Program opens access to HP tools for third party support
Quiz gives no more answers for some

Holding the line for & against RTUs

It's nearing springtime once more, and once again the HP 3000 community is exploring ways to flesh out new options for the systems HP builds no longer. Yesterday we reported here that Advant and Immediate Recovery Systems (IRS) have now partnered to give third party support companies the means to use HP's stable storage utility, ss_update.

The software lies behind an HP lockword, one which Advant, using the IRS software, will decode into a password for any support company (or any other self-supporting customer, we assume) for a fee. HP does not approve of this; the vendor has always insisted that 3000 stable storage is a system configuration which only HP can alter. HP believes that stable storage methods are a part of its intellectual property.

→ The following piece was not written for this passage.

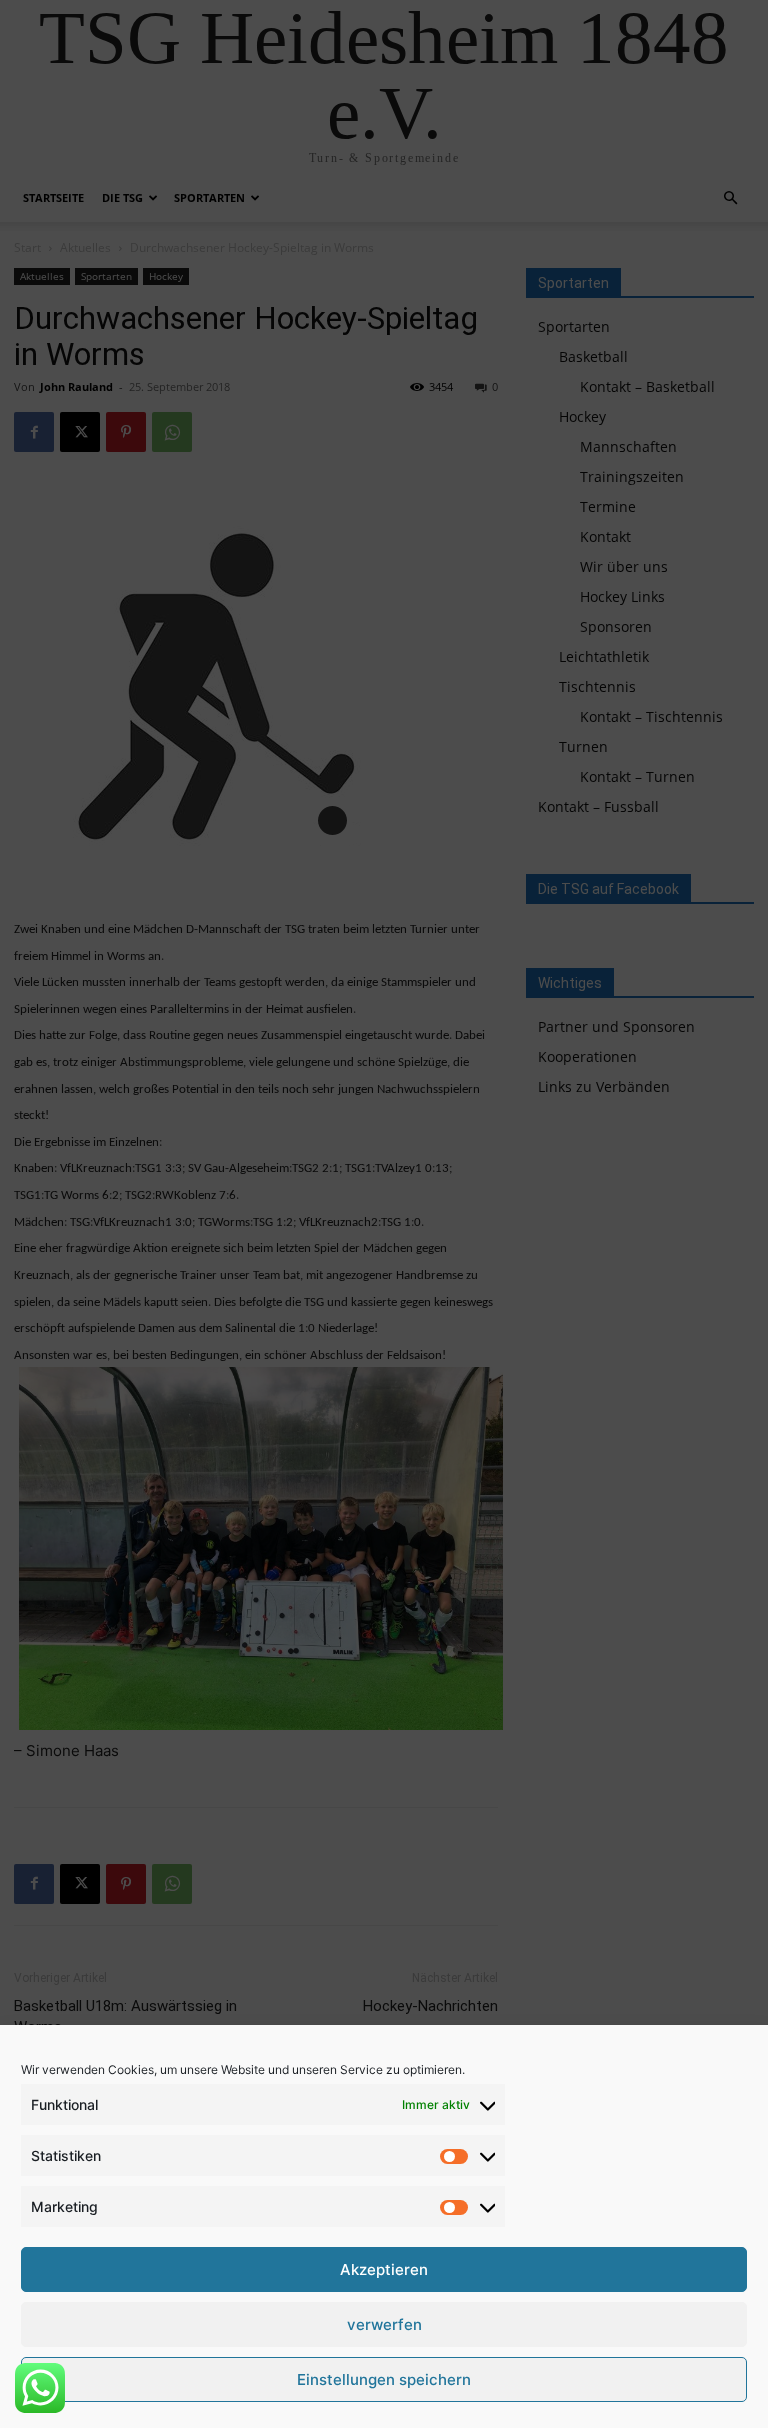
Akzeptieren (384, 2269)
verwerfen (384, 2324)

Last time around, HP created the first HP 3000 product in three years, an MPE/iX Right To Use (RTU) license, whose purpose was to clarify what could be changed on PA-RISC systems and still remain inside HP's license. This year, HP seems to be working on a reply to the Advant/IRS development. The only reply which HP could give us, when we sent the story into print within a whisker of our February deadline, was "HP continues to be concerned with protecting its intellectual property," from business manager Jennie Hou. That's the kind of placeholder statement Hewlett-Packard uses while it prepares something more formal and complete.

Which leads us to the latest option in the license arena. Orbit Software has offered VM+/iX since last year, its solution to increase horsepower and make PA-RISC server ownership more flexible. How this flexibility becomes a 3000 owner's option, considering HP's licensing intentions, has been discussed already, although VM/iX hasn't been mentioned by HP.

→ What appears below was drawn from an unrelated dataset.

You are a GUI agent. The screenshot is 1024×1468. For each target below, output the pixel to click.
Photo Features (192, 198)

Let me take a moment to explain. Orbit describes VM+/iX as a server, according to the copy from the company's Web site. Orbit personnel install this server at a customer site, and in addition to your 3000 backups they need print-outs from SYSGEN and NMMGR off a customer's current HP 3000, along with a DSTAT ALL and DISCFREE C listing.

Orbit's Keith Wadsworth weighed in today with a statement about the current HP RTUs. "Our goal with VM+/iX is to offer MPE users adequate hardware performance and support options so they can continue to run their IT operations economically for the present and foreseeable future, while they plan and execute their migration plans."

More to the point regarding the HP concerns, Wadsworth stated, "We believe that original MPE software licenses do not prohibit using MPE on any computer hardware configuration that it will run on."

The balance of the Orbit statement included a reminder that HP told its customers about a five-year plan for 3000 development — which Wadsworth remembers HP stated less than a year before Hewlett-Packard started its public pullout from the 3000 community. He said,

However, recently questions have arisen regarding HP’s newer RTU “policy” scheme. It is our belief that the RTU policy and any possible future restrictions are an attempt by HP to retroactively redefine the MPE software license. However it is generally believed that the RTU policy is not applicable if users do not sign them.

Many will remember a flyer in May of 2001 in which Ann Livermore of HP stated, “So, are we committed to the HP e3000 platform? The answer is absolutely, yes! And how do we demonstrate this commitment? By having a 5-year roadmap for new product development. By bringing many of the latest Internet technologies to the platform. And by gaining new customers through vertical applications running on the HP e3000.”

We all know the platform was killed six months later and therefore users and third party application providers began developing new business strategies and plans for the remaining life of MPE.

Yet today many of us find ourselves very puzzled. On one hand HP keeps insisting (for over six years now) that the MPE platform is being made obsolete. On the other hand HP seems to be handling MPE as on ongoing business offering with a future by again extending product support and the RTU policy scheme.

So we now have more questions and fewer answers. Questions like: How do the remaining e3000 users plan? How do third party vendors plan? What will HP do next? And what do these RTUs mean to OpenMPE’s plans and other third party vendors plans and hopes for such things as binary patches and emulators?

The last sentence in Wadsworth's statement draws extra interest from me, since he is running this month for a board of directors seat with OpenMPE. Since the Orbit VM+/iX option is meant to improve performance and make support more flexible, this solution might be used at a customer site without migration plans firmed up. Yes, that's you, homesteaders.

We expect more on this story, perhaps from community members and partners as well as HP, soon enough.